* _Data records_:
○ ○ ○

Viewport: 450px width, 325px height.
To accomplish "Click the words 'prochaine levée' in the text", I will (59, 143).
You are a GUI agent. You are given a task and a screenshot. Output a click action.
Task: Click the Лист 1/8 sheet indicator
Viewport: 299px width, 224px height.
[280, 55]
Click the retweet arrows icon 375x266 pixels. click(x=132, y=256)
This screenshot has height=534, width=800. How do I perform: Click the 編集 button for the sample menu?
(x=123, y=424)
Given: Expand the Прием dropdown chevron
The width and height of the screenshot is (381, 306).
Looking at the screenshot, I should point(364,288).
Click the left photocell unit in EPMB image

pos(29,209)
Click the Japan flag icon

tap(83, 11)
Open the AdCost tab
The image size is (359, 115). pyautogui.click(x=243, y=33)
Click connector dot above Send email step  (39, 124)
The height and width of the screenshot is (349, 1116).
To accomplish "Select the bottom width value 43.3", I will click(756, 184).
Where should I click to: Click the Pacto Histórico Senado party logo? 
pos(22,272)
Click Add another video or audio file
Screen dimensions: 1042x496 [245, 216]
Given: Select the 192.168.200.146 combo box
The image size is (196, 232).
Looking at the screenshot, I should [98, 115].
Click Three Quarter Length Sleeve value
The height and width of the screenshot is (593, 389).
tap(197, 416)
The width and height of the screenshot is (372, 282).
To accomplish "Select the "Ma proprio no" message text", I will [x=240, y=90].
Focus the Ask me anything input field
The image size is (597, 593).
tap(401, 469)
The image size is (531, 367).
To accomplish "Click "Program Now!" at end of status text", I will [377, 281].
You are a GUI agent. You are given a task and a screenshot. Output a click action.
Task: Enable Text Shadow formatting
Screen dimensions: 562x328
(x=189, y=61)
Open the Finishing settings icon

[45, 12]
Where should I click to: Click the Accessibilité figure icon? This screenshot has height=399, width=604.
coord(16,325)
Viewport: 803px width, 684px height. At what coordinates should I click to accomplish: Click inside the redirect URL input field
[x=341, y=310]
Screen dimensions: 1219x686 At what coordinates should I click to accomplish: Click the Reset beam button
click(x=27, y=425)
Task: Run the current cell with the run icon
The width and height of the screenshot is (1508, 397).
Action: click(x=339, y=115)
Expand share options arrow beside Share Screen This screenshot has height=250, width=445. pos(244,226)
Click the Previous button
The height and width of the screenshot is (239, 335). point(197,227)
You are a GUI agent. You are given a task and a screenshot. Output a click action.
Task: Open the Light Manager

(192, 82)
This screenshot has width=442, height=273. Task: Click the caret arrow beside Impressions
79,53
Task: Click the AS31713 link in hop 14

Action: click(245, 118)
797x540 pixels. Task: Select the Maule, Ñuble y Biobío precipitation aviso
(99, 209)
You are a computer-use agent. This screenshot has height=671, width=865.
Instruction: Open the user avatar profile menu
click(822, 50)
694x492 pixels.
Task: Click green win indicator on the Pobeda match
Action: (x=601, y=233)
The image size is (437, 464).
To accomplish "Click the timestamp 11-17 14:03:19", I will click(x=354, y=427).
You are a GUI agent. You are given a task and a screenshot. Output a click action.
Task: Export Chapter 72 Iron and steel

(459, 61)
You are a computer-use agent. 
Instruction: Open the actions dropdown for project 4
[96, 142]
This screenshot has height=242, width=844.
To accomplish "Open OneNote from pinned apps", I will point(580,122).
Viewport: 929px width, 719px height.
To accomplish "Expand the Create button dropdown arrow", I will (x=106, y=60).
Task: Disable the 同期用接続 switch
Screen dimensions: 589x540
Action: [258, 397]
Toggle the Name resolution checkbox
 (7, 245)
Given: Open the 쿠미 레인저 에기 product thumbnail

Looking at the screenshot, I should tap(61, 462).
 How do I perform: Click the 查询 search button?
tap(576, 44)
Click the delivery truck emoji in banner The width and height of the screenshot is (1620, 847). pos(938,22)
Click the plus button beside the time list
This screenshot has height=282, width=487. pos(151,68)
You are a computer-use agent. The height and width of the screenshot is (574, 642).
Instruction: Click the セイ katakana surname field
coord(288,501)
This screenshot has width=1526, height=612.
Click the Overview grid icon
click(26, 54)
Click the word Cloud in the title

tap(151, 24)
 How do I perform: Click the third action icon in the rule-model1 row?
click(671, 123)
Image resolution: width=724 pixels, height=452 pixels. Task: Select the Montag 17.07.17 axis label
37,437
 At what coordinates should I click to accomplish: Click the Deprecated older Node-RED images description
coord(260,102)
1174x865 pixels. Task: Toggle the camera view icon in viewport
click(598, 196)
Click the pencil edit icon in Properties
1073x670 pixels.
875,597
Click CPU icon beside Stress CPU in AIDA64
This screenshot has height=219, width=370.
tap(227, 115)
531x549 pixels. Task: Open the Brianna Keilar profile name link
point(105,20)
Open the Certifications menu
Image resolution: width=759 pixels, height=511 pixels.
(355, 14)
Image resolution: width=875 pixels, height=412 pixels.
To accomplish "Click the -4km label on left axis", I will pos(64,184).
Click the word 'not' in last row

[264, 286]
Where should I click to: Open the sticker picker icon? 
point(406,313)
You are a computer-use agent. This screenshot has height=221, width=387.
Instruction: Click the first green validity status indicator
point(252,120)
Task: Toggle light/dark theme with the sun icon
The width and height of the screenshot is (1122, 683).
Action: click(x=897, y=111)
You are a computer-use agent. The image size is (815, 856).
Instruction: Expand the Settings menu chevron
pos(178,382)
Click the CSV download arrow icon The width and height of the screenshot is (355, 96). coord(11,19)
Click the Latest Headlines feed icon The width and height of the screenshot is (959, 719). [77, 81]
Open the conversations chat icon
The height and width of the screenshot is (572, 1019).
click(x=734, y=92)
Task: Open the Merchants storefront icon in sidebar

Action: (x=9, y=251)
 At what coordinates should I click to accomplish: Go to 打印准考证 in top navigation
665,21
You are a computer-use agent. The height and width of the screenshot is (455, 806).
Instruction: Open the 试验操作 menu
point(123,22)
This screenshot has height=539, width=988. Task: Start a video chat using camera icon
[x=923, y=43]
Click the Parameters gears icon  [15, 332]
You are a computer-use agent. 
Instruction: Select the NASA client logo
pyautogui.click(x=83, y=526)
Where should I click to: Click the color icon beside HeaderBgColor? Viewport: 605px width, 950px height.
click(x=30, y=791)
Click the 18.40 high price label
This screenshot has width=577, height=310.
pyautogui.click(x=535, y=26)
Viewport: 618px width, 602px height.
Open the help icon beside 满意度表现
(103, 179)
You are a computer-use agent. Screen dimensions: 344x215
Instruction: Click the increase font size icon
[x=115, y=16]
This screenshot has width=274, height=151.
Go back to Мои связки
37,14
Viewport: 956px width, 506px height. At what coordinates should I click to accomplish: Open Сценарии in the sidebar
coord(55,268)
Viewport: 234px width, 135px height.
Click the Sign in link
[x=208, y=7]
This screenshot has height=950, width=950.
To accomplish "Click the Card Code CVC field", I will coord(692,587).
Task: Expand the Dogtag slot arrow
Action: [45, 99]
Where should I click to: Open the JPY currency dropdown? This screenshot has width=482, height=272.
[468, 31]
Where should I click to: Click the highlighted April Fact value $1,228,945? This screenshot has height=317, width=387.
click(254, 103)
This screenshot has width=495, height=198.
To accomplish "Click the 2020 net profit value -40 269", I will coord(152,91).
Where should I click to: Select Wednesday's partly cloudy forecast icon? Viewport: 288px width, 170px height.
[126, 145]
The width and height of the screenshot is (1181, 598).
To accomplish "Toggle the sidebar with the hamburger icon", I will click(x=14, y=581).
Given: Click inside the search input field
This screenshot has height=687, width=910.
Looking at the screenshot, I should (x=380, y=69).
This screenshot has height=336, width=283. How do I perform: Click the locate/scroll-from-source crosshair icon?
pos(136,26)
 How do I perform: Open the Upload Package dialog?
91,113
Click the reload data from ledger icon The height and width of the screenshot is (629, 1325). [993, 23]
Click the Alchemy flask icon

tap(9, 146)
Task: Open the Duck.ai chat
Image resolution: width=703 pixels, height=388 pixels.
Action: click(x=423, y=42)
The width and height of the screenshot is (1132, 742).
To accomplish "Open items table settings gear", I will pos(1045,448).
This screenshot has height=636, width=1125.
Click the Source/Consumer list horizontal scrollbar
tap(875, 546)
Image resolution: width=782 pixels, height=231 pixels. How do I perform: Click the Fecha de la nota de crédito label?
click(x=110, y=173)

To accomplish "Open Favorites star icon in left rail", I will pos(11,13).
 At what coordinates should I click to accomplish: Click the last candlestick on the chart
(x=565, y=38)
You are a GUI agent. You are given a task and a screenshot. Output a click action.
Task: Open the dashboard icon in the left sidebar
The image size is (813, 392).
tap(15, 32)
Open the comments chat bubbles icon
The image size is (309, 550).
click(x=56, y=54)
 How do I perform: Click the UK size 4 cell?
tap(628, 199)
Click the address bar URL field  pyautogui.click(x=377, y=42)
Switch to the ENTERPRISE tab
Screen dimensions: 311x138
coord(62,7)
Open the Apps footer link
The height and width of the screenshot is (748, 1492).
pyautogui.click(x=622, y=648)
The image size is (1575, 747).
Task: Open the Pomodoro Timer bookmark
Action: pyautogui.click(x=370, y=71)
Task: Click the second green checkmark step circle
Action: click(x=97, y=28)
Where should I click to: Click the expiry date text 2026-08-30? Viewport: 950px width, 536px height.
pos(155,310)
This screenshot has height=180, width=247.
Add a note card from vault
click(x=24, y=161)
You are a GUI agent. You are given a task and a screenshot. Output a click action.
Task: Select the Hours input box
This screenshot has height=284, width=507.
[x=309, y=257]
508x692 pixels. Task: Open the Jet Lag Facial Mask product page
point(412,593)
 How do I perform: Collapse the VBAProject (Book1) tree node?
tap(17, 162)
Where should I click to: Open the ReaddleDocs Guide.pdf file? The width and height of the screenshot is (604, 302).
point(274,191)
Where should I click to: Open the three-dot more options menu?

○ ○ ○

* _What this task involves_:
Return only the lines above that run from the opening line through the line containing "Task: Run the current cell with the run icon", exactly as written.

* _Result for this task_:
Viewport: 450px width, 325px height.
To accomplish "Click the words 'prochaine levée' in the text", I will (59, 143).
You are a GUI agent. You are given a task and a screenshot. Output a click action.
Task: Click the Лист 1/8 sheet indicator
Viewport: 299px width, 224px height.
[280, 55]
Click the retweet arrows icon 375x266 pixels. click(x=132, y=256)
This screenshot has height=534, width=800. How do I perform: Click the 編集 button for the sample menu?
(x=123, y=424)
Given: Expand the Прием dropdown chevron
The width and height of the screenshot is (381, 306).
Looking at the screenshot, I should point(364,288).
Click the left photocell unit in EPMB image

pos(29,209)
Click the Japan flag icon

tap(83, 11)
Open the AdCost tab
The image size is (359, 115). pyautogui.click(x=243, y=33)
Click connector dot above Send email step  (39, 124)
The height and width of the screenshot is (349, 1116).
To accomplish "Select the bottom width value 43.3", I will click(756, 184).
Where should I click to: Click the Pacto Histórico Senado party logo? 
pos(22,272)
Click Add another video or audio file
Screen dimensions: 1042x496 [245, 216]
Given: Select the 192.168.200.146 combo box
The image size is (196, 232).
Looking at the screenshot, I should [98, 115].
Click Three Quarter Length Sleeve value
The height and width of the screenshot is (593, 389).
tap(197, 416)
The width and height of the screenshot is (372, 282).
To accomplish "Select the "Ma proprio no" message text", I will [x=240, y=90].
Focus the Ask me anything input field
The image size is (597, 593).
tap(401, 469)
The image size is (531, 367).
To accomplish "Click "Program Now!" at end of status text", I will [377, 281].
You are a GUI agent. You are given a task and a screenshot. Output a click action.
Task: Enable Text Shadow formatting
Screen dimensions: 562x328
(x=189, y=61)
Open the Finishing settings icon

[45, 12]
Where should I click to: Click the Accessibilité figure icon? This screenshot has height=399, width=604.
coord(16,325)
Viewport: 803px width, 684px height. At what coordinates should I click to accomplish: Click inside the redirect URL input field
[x=341, y=310]
Screen dimensions: 1219x686 At what coordinates should I click to accomplish: Click the Reset beam button
click(x=27, y=425)
Task: Run the current cell with the run icon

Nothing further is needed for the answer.